### TASK TO CARRY OUT
Every line of the data that includes "agent" should be copied out.

### DATA RECORDS
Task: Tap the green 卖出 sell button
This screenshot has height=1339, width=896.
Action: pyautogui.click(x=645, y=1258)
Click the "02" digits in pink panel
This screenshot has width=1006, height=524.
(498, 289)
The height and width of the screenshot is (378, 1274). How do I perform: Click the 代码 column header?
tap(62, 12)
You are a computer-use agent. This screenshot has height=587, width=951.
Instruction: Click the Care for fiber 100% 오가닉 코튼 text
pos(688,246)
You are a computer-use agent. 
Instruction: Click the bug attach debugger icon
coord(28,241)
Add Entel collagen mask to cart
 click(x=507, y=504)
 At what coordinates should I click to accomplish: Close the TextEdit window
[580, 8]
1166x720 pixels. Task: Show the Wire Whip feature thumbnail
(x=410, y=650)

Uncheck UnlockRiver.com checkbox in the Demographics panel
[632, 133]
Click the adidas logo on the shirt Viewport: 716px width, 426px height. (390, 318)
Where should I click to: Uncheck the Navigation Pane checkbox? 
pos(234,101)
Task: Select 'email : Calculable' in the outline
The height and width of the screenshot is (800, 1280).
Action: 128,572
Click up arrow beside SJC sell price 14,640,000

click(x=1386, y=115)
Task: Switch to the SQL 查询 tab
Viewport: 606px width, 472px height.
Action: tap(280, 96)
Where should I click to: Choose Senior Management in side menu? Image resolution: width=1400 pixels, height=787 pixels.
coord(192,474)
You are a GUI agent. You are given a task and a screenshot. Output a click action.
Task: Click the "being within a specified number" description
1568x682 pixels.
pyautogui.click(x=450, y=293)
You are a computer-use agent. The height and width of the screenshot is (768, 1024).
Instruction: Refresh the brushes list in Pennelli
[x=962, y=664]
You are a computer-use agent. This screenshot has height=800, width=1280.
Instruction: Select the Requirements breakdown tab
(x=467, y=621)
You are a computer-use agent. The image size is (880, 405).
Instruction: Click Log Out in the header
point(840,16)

### RESULT
You are a computer-use agent. This screenshot has height=587, width=951.
You are a computer-use agent. 
You are a GUI agent. You are given a task and a screenshot. Output a click action.
You are a computer-use agent. The height and width of the screenshot is (768, 1024).
You are a computer-use agent. This screenshot has height=800, width=1280.
You are a computer-use agent. The image size is (880, 405).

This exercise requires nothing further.